James Rooney, head of road fleet at Network Rail: You also get auto FNOL (first notification of loss) with most in-cab cameras, so if you have drivers reporting accidents quite slowly, the camera – along with other systems in the vehicle – detects when you have the incident and automatically reports that.
We also use that as a health check – we can ring the driver and say ‘we know you’ve had a collision, are you ok?’, so it’s a welfare piece as well.
Dermot Coughlan: Telematics and cameras allow you to identify your worst drivers, but also means you can identify your better drivers.

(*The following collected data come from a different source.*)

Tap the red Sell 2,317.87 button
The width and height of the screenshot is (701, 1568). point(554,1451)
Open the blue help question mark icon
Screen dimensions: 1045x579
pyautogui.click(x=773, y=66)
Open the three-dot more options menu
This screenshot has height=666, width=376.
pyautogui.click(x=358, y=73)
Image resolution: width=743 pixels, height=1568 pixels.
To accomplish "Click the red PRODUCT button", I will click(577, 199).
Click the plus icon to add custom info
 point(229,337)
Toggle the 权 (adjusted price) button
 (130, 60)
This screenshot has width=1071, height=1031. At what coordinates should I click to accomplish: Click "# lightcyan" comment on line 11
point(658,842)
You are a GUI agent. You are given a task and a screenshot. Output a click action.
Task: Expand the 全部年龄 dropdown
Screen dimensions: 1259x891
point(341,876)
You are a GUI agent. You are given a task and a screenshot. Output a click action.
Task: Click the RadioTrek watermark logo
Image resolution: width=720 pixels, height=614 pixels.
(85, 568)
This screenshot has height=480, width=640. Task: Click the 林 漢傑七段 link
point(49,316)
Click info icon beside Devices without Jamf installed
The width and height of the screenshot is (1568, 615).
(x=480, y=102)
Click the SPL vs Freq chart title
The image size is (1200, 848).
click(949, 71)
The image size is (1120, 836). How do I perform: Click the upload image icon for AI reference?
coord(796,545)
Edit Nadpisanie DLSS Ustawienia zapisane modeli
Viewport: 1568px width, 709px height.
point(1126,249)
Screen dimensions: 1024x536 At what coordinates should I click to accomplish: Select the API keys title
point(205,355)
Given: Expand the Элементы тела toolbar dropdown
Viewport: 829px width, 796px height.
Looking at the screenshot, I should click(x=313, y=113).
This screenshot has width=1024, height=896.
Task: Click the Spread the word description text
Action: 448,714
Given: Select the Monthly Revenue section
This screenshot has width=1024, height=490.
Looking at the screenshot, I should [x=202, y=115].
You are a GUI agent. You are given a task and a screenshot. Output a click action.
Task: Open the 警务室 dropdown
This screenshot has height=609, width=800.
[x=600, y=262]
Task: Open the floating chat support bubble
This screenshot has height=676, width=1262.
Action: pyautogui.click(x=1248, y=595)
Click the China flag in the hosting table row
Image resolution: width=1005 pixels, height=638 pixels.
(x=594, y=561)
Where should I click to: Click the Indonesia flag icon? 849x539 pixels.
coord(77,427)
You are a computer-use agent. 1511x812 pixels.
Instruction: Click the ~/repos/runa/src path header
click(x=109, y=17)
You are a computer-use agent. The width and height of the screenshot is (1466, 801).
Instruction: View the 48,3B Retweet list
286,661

We score drivers 0-100 on their performance and anybody who is at 98 or above every day for six months joins an elite driver club.
They have kudos. They get a jacket, a backpack and some other gear and a lot of people want to be an elite driver. We have a draw for everybody who has been in the elite driver club for the past month so someone in that group will get £1,000.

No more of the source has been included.